── Records supplied

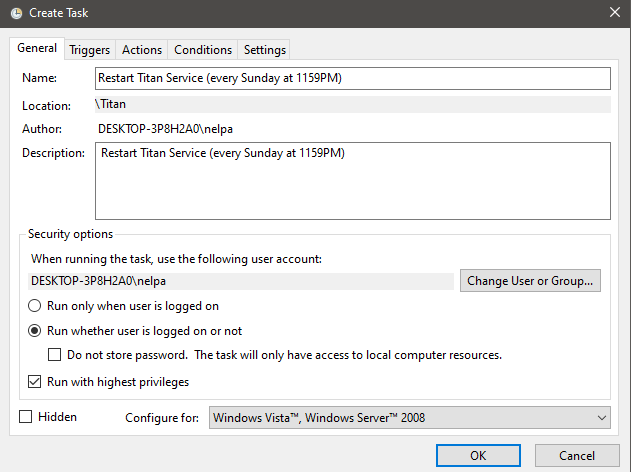Image resolution: width=631 pixels, height=472 pixels.
Task: Select Run only when user is logged on
Action: click(35, 306)
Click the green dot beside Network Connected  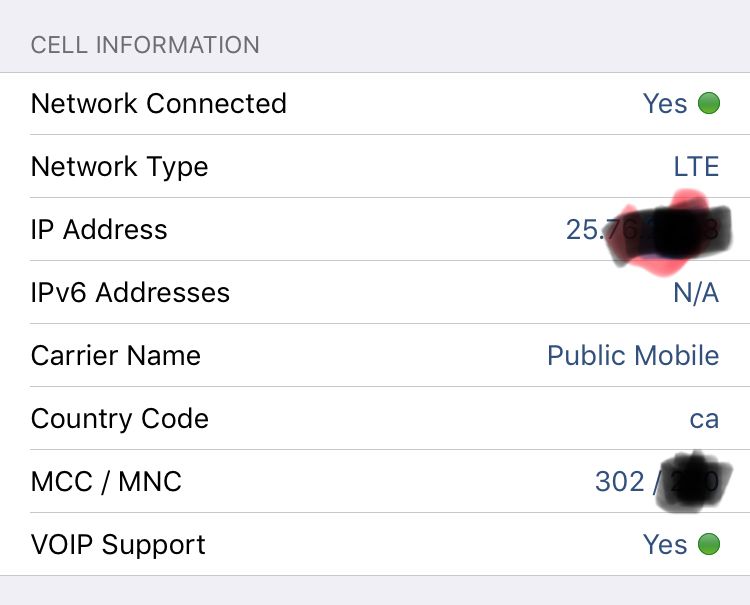708,104
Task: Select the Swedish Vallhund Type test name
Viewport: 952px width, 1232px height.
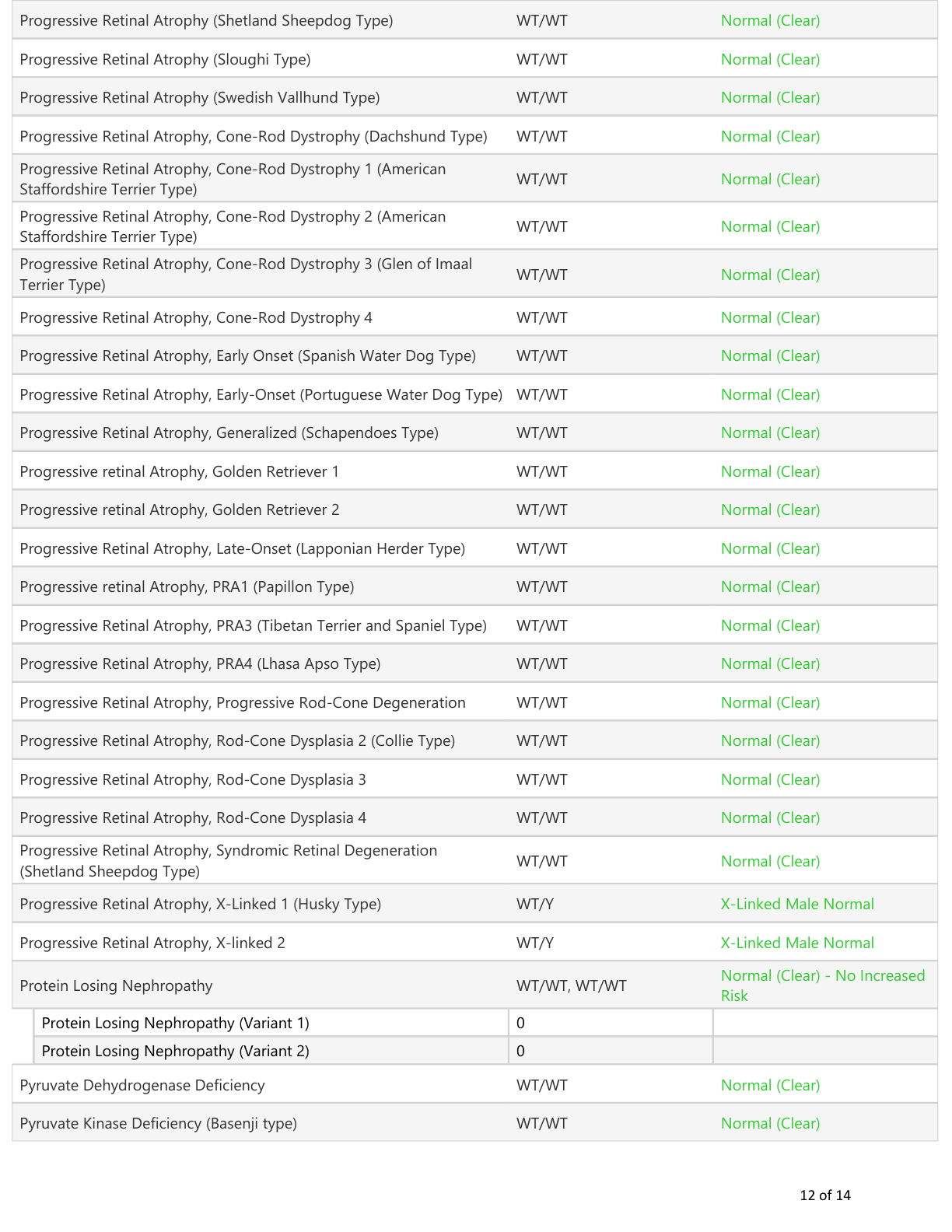Action: tap(200, 97)
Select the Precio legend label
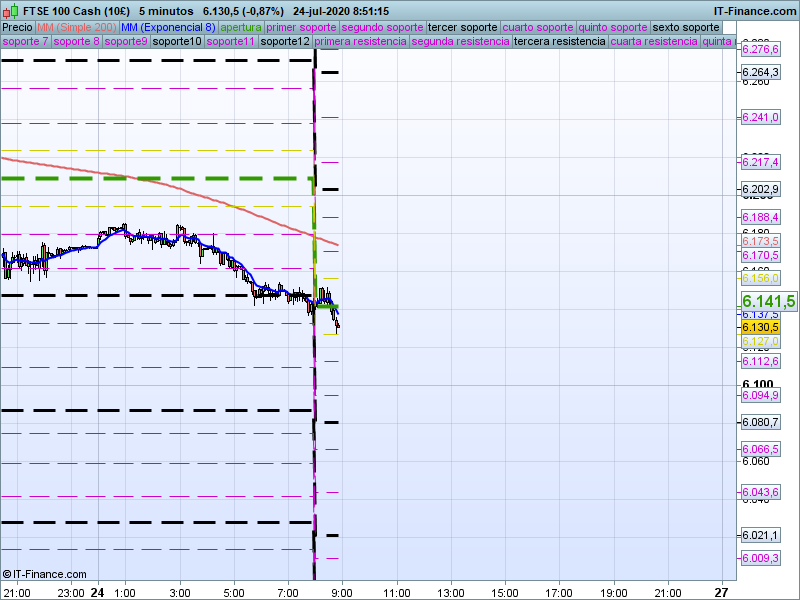This screenshot has height=600, width=800. pos(17,27)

────

Give back, word for word, the lines from the one with "Task: Select the" to the end of the records above, and no pictures.

> Result of the exercise:
Task: Select the Swedish Vallhund Type test name
Viewport: 952px width, 1232px height.
Action: tap(200, 97)
Select the Precio legend label
This screenshot has height=600, width=800. pos(17,27)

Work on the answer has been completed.